Screenshot and document pointing records:
+++++

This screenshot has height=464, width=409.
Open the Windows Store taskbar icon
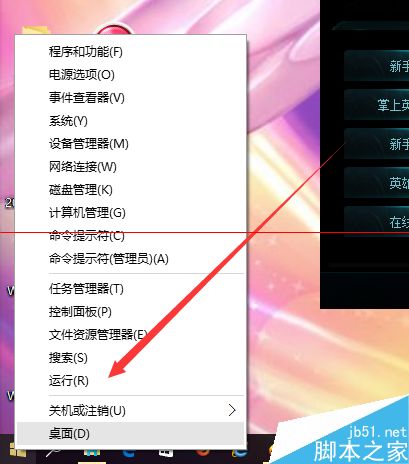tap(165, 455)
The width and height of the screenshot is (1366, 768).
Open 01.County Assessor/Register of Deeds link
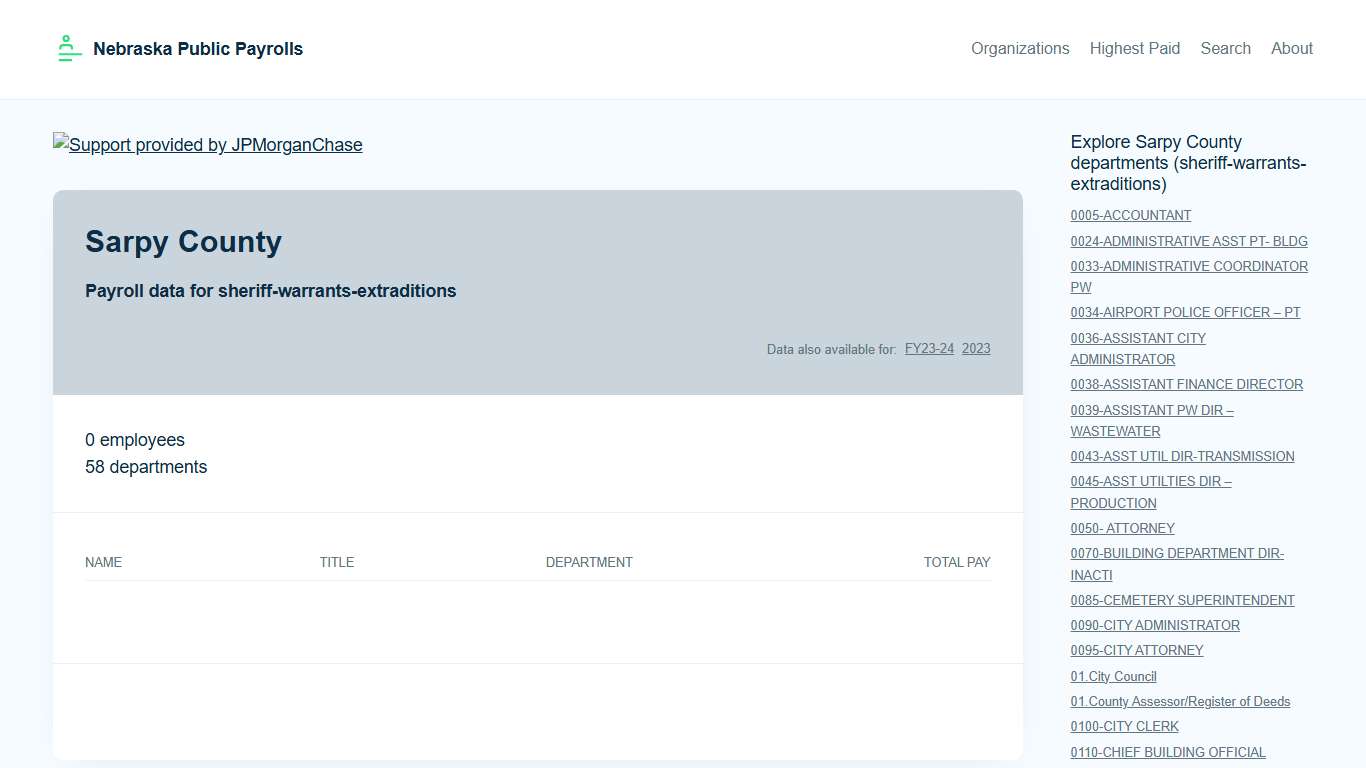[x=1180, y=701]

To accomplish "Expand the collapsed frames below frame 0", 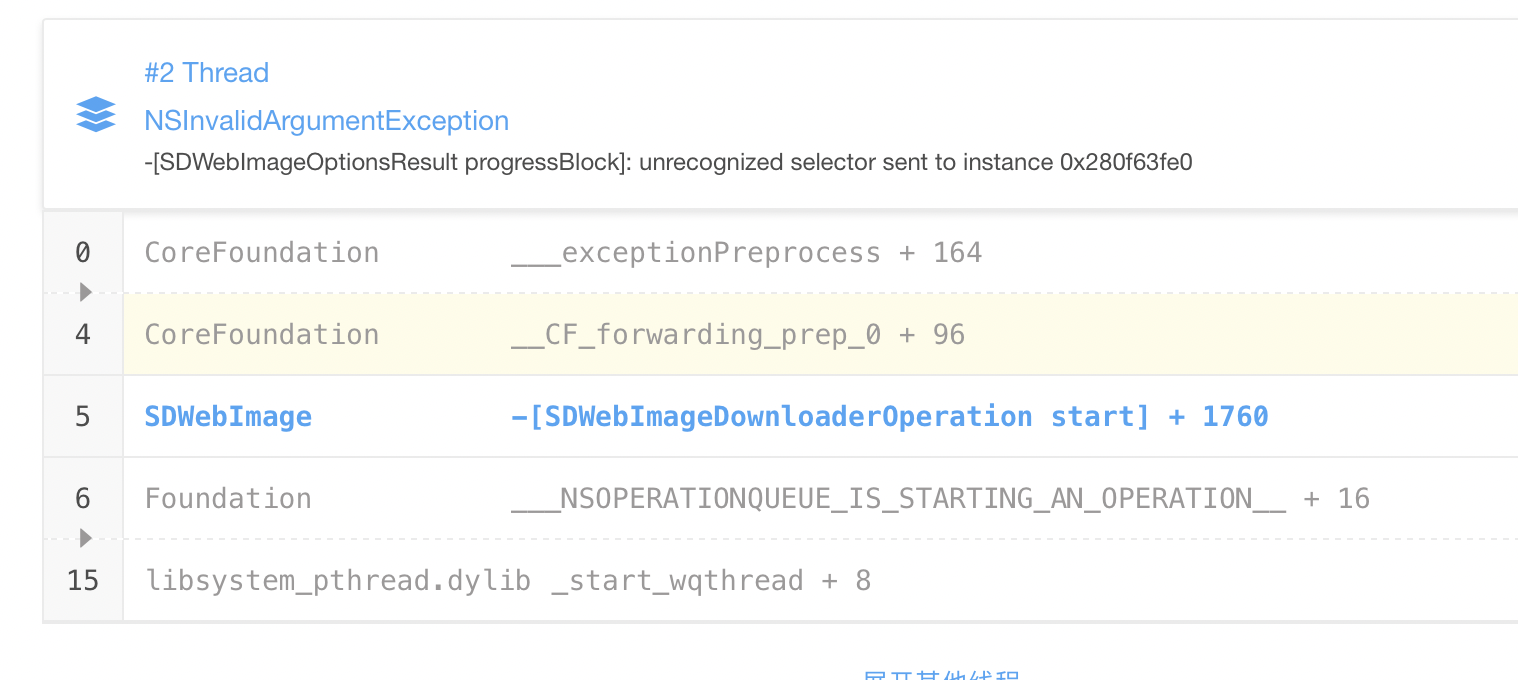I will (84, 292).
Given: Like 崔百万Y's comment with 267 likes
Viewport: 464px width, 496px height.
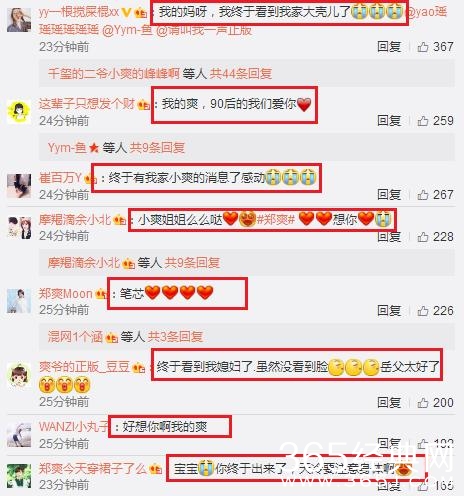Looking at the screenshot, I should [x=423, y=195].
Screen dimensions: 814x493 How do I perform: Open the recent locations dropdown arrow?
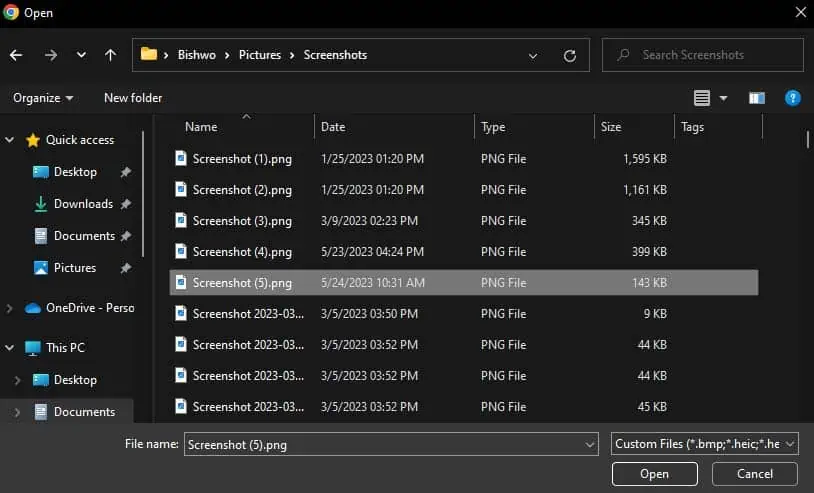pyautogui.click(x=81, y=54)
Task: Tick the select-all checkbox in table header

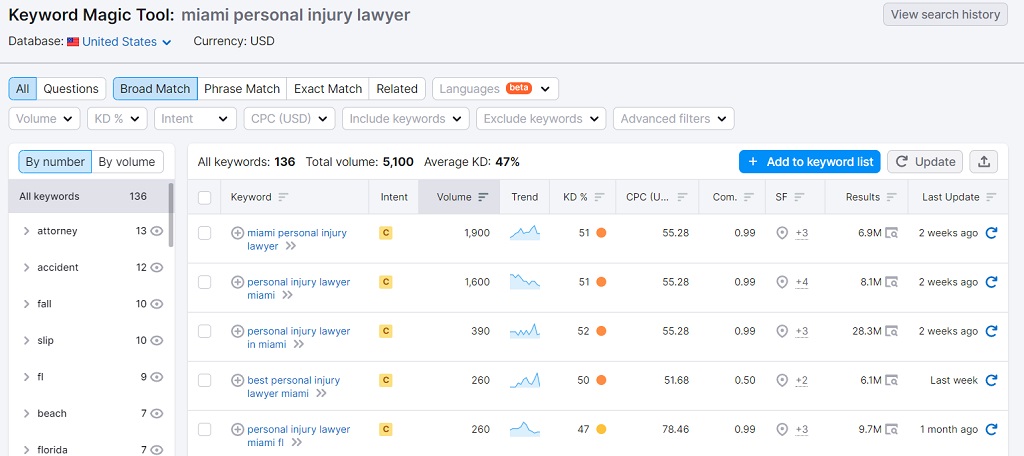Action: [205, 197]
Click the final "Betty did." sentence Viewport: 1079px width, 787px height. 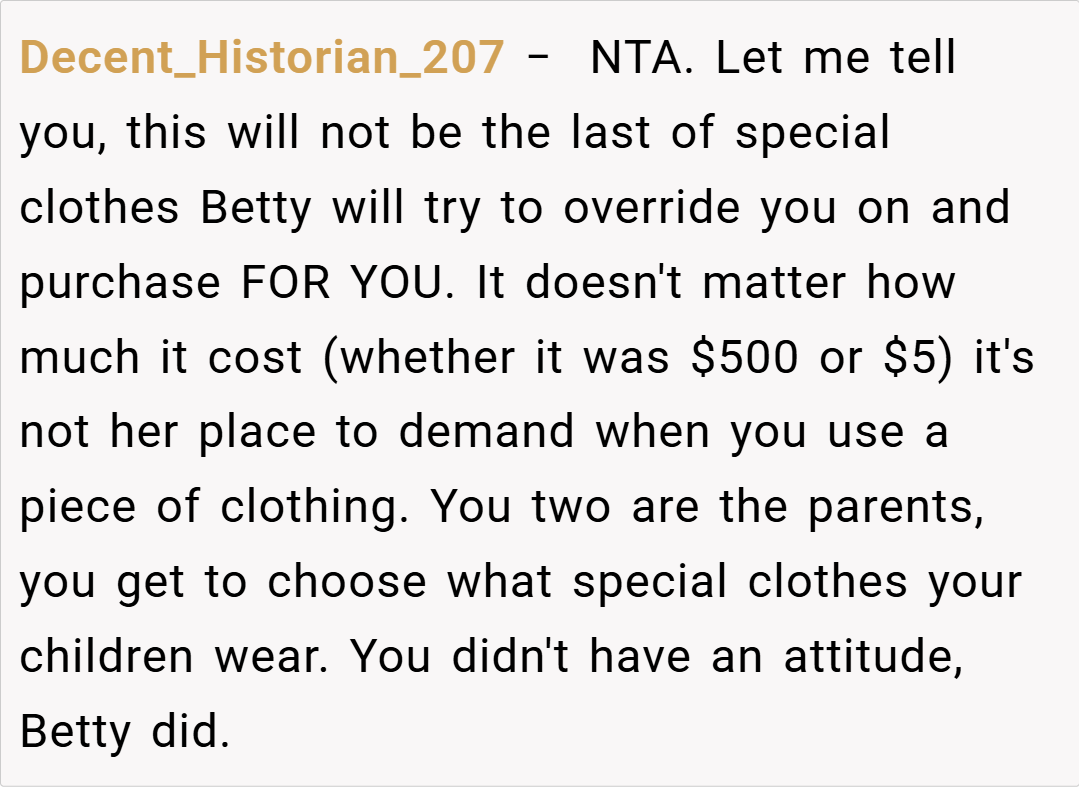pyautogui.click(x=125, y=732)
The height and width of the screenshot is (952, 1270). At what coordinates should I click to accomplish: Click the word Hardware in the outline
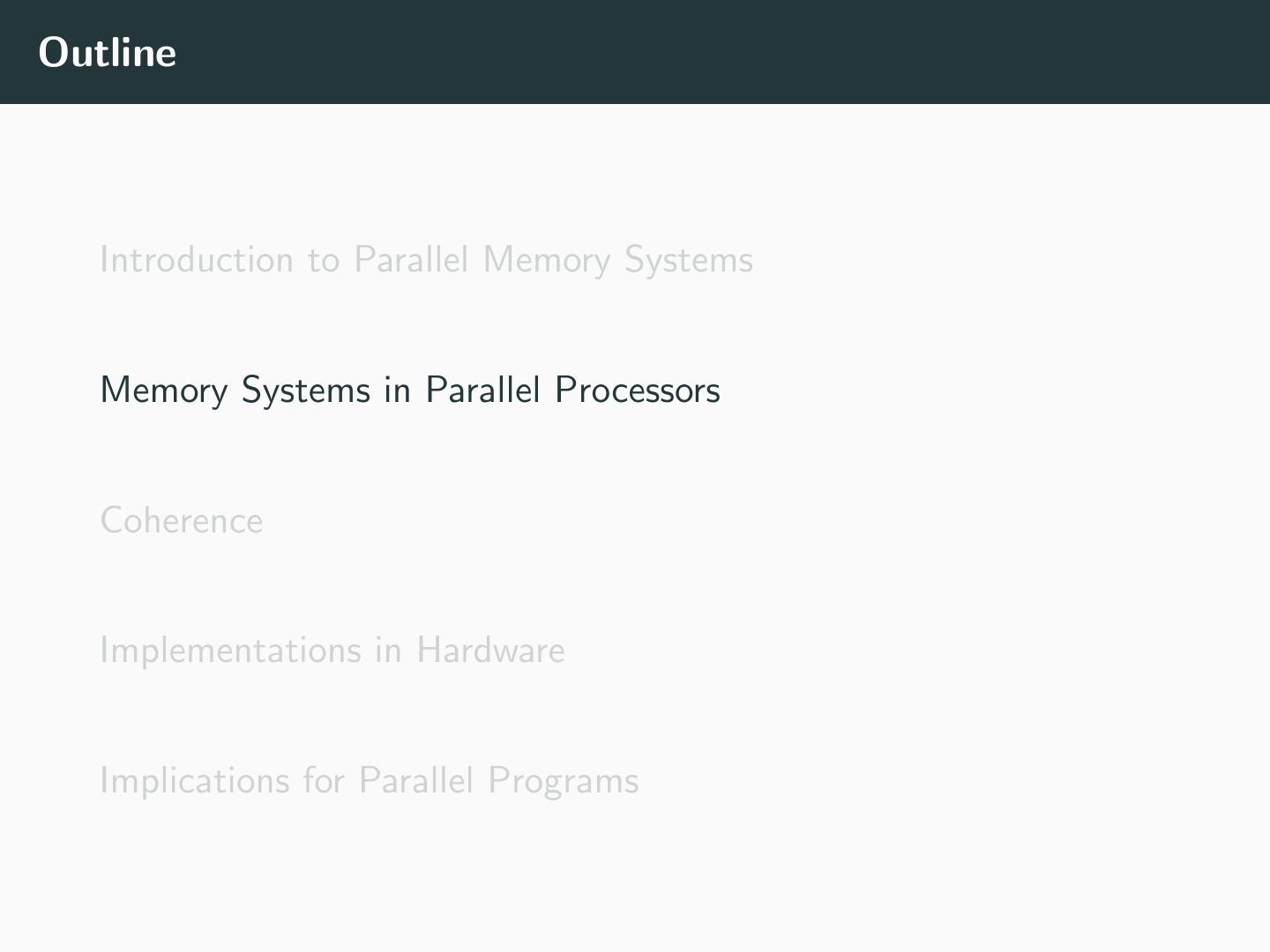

+++++

*What you are asked to do*.
Rewrite the records from the line with "Given: Like 崔百万Y's comment with 267 likes" to the line with "pyautogui.click(x=81, y=54)", changing "comment" to "reply" and keeping everything else the same. Omit the pictures.

*Reply*.
Given: Like 崔百万Y's reply with 267 likes
Viewport: 464px width, 496px height.
Looking at the screenshot, I should [x=423, y=195].
Screen dimensions: 814x493 How do I perform: Open the recent locations dropdown arrow?
pyautogui.click(x=81, y=54)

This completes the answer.